TO DO ▸ Please return every line in the entries below with the word "agent" in it.
[PROVIDED MATERIAL Boundary: Start]
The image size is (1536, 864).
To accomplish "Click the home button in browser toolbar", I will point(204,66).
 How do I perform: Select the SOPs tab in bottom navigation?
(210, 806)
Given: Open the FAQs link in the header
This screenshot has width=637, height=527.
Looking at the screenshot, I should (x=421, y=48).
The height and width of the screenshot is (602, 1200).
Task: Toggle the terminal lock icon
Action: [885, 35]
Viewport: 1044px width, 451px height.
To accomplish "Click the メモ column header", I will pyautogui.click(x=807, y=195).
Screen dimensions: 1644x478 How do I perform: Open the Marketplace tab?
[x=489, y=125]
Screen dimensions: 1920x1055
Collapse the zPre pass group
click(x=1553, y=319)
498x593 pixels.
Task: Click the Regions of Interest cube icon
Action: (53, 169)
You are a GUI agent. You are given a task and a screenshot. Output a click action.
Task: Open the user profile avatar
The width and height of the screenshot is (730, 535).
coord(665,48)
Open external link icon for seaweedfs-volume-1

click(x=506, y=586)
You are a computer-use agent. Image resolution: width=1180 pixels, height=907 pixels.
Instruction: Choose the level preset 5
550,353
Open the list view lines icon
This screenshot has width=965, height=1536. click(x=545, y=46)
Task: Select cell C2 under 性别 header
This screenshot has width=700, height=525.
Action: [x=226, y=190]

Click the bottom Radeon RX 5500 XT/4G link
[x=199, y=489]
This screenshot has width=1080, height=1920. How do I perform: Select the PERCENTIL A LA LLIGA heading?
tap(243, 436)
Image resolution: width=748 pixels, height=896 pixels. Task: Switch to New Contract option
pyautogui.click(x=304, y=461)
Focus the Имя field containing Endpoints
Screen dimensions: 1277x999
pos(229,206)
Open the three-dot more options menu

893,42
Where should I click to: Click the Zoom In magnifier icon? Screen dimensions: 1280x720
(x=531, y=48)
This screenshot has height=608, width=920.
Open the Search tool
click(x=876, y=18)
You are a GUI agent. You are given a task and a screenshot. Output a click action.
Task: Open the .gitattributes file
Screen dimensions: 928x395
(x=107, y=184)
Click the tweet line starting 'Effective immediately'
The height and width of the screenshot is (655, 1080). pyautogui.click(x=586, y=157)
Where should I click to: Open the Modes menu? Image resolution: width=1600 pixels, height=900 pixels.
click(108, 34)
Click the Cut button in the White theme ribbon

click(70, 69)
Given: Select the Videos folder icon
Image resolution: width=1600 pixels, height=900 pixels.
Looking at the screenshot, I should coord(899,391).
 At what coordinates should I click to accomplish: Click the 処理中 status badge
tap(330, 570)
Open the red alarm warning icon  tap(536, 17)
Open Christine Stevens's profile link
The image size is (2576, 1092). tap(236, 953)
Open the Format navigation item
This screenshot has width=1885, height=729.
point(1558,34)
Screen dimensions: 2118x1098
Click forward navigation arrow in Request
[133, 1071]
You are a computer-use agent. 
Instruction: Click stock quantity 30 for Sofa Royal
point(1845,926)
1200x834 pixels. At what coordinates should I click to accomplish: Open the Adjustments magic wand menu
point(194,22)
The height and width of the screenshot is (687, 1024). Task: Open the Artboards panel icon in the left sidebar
[PROVIDED MATERIAL Boundary: End]
WORKED SOLUTION ▸
You are a GUI agent. You are given a task and a screenshot. Output a click action.
You are a computer-use agent. Image resolution: width=1180 pixels, height=907 pixels.
You are a GUI agent. You are given a task and a screenshot. Output a click action.
You are a computer-use agent. 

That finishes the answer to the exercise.